(EXTRACTED ENTRIES)

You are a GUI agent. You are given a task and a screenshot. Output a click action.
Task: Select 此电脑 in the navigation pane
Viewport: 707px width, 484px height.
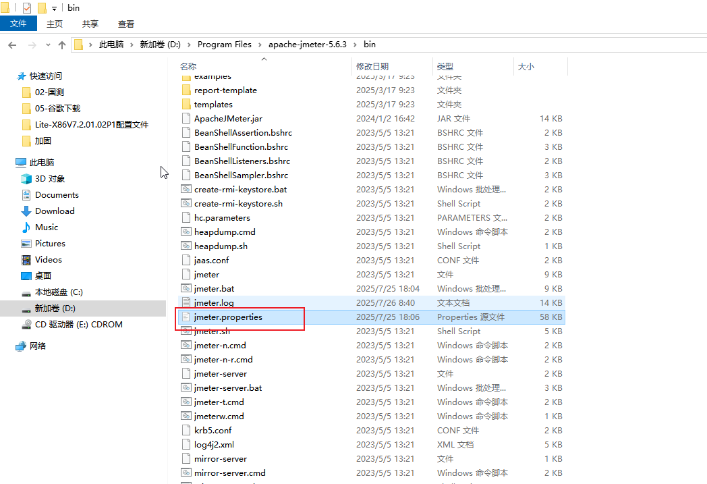(40, 162)
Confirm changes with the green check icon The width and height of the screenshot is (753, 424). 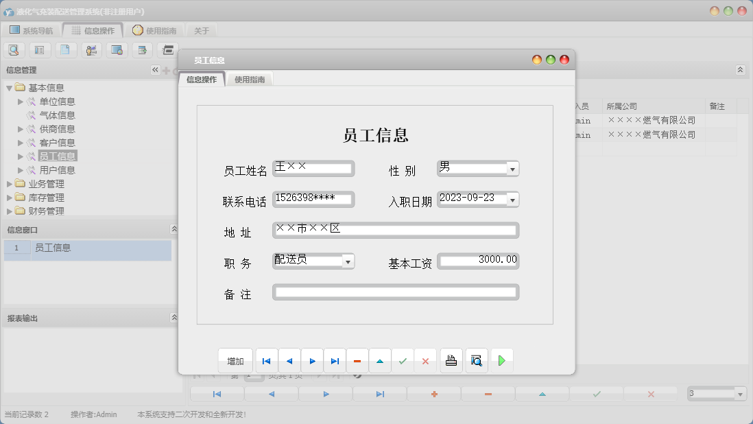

(End EXTRACTED ENTRIES)

§ **YOUR ASSIGNMENT**: Copy out the lines above unchanged. Skip the images.

§ **ANSWER SPACE**:
You are a GUI agent. You are given a task and a screenshot. Output a click action.
Task: Select 此电脑 in the navigation pane
Viewport: 707px width, 484px height.
(40, 162)
Confirm changes with the green check icon The width and height of the screenshot is (753, 424). 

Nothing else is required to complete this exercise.